* **Work instructions**
Extract every line from the records below that contains the word "Collapse".
:::
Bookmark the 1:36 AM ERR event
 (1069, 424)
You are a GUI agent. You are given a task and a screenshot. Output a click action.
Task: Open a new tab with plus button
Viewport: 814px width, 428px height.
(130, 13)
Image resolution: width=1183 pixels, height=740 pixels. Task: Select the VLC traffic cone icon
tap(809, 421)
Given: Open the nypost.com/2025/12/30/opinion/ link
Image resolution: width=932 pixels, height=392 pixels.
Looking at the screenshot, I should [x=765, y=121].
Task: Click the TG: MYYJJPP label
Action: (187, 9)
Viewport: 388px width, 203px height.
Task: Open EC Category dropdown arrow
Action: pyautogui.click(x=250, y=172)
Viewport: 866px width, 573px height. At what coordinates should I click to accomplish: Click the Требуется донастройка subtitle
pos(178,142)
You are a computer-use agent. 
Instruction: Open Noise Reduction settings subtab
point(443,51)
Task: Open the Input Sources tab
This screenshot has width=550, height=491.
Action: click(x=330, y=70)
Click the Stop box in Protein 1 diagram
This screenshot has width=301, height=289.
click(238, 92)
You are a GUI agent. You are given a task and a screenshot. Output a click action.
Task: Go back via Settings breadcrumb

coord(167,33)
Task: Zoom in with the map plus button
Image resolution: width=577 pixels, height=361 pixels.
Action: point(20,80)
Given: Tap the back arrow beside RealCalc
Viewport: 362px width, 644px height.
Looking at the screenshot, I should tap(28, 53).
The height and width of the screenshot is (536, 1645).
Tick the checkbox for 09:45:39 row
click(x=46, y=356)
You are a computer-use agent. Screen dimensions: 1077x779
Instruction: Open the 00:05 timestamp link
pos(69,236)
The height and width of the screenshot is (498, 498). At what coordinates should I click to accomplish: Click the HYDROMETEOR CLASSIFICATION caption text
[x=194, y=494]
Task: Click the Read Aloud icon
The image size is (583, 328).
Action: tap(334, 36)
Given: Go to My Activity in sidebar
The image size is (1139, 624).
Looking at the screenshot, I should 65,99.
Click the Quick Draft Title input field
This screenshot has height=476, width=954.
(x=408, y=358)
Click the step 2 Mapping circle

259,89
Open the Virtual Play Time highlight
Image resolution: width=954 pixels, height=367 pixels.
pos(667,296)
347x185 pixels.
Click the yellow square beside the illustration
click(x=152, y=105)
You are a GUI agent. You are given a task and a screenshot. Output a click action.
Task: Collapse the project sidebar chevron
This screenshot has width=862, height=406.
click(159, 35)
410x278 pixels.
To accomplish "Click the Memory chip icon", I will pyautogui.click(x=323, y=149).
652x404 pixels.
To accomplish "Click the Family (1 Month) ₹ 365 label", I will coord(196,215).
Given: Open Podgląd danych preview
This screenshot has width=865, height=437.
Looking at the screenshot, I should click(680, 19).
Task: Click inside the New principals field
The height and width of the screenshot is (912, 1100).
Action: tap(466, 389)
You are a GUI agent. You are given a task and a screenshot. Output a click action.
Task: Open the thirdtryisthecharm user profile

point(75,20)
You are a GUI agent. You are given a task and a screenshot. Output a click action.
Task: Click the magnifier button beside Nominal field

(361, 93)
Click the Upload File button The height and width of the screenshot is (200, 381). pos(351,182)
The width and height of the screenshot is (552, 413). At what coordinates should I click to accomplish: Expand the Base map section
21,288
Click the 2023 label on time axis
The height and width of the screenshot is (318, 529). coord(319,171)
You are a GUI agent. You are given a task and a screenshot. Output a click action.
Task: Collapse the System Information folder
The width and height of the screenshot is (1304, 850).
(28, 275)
:::
* **Answer section**
Task: Collapse the project sidebar chevron
Task: Collapse the System Information folder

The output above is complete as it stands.